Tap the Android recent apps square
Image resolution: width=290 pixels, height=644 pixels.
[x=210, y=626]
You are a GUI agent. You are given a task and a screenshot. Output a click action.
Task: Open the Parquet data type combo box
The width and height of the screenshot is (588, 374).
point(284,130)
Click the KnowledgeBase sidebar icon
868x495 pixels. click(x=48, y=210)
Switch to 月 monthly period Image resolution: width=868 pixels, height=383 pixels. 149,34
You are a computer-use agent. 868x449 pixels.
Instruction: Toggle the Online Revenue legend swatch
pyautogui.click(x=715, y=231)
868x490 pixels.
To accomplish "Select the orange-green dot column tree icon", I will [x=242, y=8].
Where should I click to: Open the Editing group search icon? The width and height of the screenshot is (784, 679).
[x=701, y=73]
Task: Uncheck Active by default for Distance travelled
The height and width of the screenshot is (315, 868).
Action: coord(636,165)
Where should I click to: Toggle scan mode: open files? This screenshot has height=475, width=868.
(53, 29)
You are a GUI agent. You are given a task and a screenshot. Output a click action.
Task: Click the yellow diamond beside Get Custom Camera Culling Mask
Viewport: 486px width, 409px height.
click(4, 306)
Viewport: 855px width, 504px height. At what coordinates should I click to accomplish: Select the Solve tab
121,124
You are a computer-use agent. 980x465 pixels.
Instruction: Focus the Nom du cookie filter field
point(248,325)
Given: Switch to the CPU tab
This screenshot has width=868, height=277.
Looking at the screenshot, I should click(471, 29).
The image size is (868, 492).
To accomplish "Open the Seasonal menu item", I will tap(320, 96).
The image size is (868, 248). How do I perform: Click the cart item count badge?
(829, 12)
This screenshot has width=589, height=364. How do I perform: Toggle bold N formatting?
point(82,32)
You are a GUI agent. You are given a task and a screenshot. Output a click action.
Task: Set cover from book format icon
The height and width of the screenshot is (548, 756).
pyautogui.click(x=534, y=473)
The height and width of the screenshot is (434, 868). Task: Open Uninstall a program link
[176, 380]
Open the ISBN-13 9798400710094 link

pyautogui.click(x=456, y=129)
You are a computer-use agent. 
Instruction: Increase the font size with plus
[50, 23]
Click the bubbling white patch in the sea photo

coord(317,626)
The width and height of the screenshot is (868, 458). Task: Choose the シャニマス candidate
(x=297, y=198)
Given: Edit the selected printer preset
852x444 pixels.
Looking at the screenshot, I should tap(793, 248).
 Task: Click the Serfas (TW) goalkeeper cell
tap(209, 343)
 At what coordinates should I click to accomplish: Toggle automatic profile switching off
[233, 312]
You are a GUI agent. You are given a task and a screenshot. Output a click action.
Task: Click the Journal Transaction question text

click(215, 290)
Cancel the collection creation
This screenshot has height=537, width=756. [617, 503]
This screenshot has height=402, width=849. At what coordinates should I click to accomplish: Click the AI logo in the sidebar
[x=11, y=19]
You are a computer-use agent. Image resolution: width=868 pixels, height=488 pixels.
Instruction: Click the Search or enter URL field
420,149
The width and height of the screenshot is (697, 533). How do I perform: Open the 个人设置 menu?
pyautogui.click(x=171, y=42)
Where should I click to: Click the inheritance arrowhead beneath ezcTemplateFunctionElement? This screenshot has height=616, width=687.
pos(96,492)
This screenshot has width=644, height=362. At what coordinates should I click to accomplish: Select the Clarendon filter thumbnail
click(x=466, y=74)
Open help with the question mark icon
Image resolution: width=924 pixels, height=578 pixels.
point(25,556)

*****

_What the task requires_
Would you return each line of the material above, unchanged, from the first one through the line where "You are a computer-use agent. 868x449 pixels." appears?

_Exercise response_
Tap the Android recent apps square
Image resolution: width=290 pixels, height=644 pixels.
[x=210, y=626]
You are a GUI agent. You are given a task and a screenshot. Output a click action.
Task: Open the Parquet data type combo box
The width and height of the screenshot is (588, 374).
point(284,130)
Click the KnowledgeBase sidebar icon
868x495 pixels. click(x=48, y=210)
Switch to 月 monthly period Image resolution: width=868 pixels, height=383 pixels. 149,34
You are a computer-use agent. 868x449 pixels.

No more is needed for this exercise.